Detestaba los comedores, que consideraba «la habitación más deprimente de la casa», abogaba por montar los salones de manera que condujesen a la conversación. A veces recordaba que se dirigía a las lectoras de una revista popular y les recomendaba no gastarse demasiado en un piso de alquiler, y a ratos se le olvidaba por completo y aconsejaba, en un piso de dos habitaciones, convertir uno de los dormitorios en un vestidor, sin calcular que era bien posible que vivieran bajo el mismo techo ocho 10 personas de tres generaciones.
Primera Guerra Mundial, dinero y el arte del buen vivir
Durante la Primera Guerra Mundial, Marbury y De Wolfe cedieron el Trianon para que se convirtiese en un hospital de campaña. Ambas estaban involucradas en la lucha por el sufragio femenino, que se hizo realidad en 1920. Tras la guerra, sin embargo, la pareja fue distanciándose política y literalmente. Marbury se quedó en Nueva York y se convirtió en agente activa dentro del Partido Demócrata, mientras que De Wolfe empezó a pasar más tiempo en Francia, refinando el arte de dar fiestas, con invitados como Coco Chanel, Douglas Fairbanks y la inefable Wallis Simpson, que siempre aparece en medio de este tipo de biografías en cuanto se invoca el dinero y el buen vivir. «Elsie mezcla a la gente como si fuera un cóctel y el resultado es pura genialidad», dijo de su amiga.
Con 60 años cumplidos, en 1926, la decoradora sorprendió a su círculo casándose con Sir Charles Mendl, el encargado de prensa en la embajada británica en París. En su biografía, lo llaman un «matrimonio de razón». «Él era encantador y ella era rica, compartían el mismo entusiasmo por la gente, las fiestas y el arte de vivir bien». Del intercambio, De Wolfe sacaba algo que no se podía comprar en una subasta.

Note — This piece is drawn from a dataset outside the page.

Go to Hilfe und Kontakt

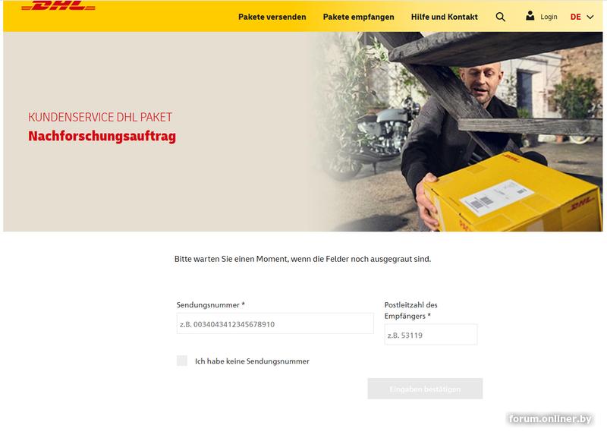tap(445, 17)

Mendl no tenía dinero pero sí el título de Lord, lo que la convertía en Lady Mendl, y a la anciana esteta le perdía la posibilidad de firmar así sus cartas.
Ética y estética del fascismo
Estar casada con un inglés no le evitó caer fascinada por la estética del fascismo. En 1933 comentó que «solo Mussolini y Jesucristo podían montar un espectáculo así» y se dejó fotografiar haciendo el saludo fascista. Cuando los nazis invadieron Francia, el matrimonio no encontró el fascismo tan habitable y se refugió en California. Elsie compró una mansión en Beverly Hills que llamó After All, «después de todo», un latiguillo que usaba mucho y que fue también el título de sus memorias.

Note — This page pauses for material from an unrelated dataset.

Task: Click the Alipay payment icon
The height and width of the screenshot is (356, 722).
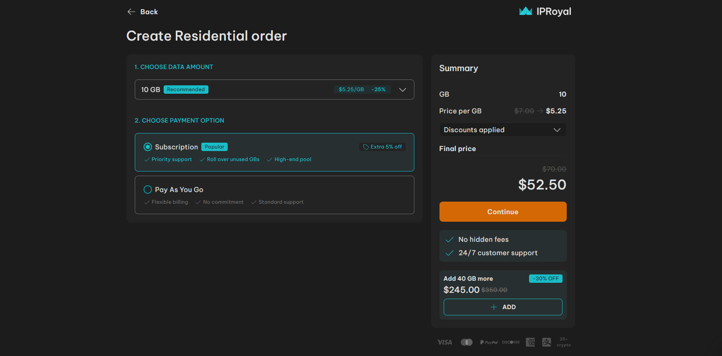Action: point(547,342)
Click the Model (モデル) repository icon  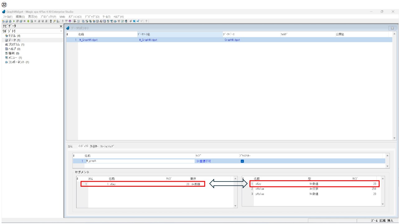6,36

En una ocasión movió cielo y tierra para rescatar un taburete que había pertenecido a María Antonieta y se lo hizo llevar a California. Cuando llegó, se dedicó a llevarlo de habitación en habitación y a sacarlo a tomar el sol para que el taburete se recuperara del viaje y de los horrores de la guerra.

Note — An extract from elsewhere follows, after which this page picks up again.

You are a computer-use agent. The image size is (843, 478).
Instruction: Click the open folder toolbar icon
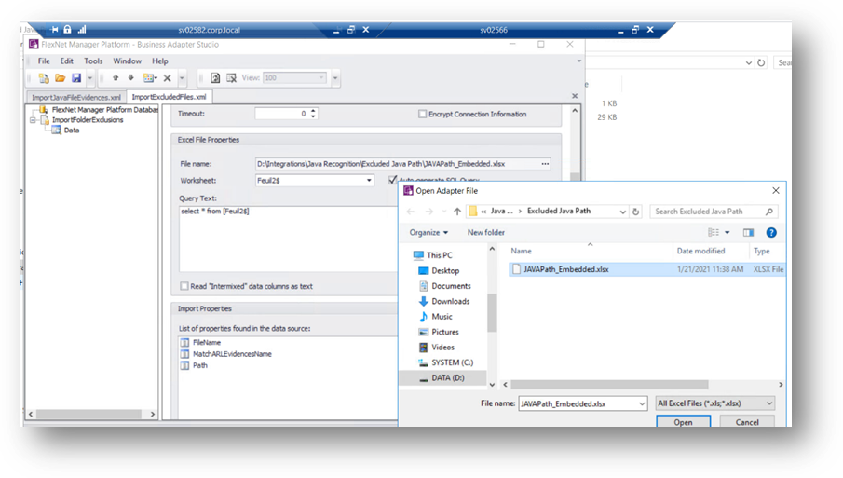point(61,78)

Su ex, Elizabeth Marbury no vivió para ver todo eso, ya que falleció en 1933. Tambíen había dedicado sus últimas décadas a ser anfitriona de fiestas legendarias en su casa de Maine llamada Lakeside Farm. Antes de fallecer, dejó dicho que la propiedad debía convertirse en una casa para mujeres trabajadoras, pero los cercanos a ella desoyeron sus deseos. Una de sus amigas, Elizabeth Arden, la convirtió en cambio en un spa de lujo. Elsie falleció en 1950 en Villa Trianon, su obra más perfecta. Y Lord Mendl, que llegó a tener un programa de televisión llamado The Charles Mendl Show, pero subsistía gracias a la generosa pensión de su mujer, vivió hasta 1958, en las vísperas de un mundo muy distinto.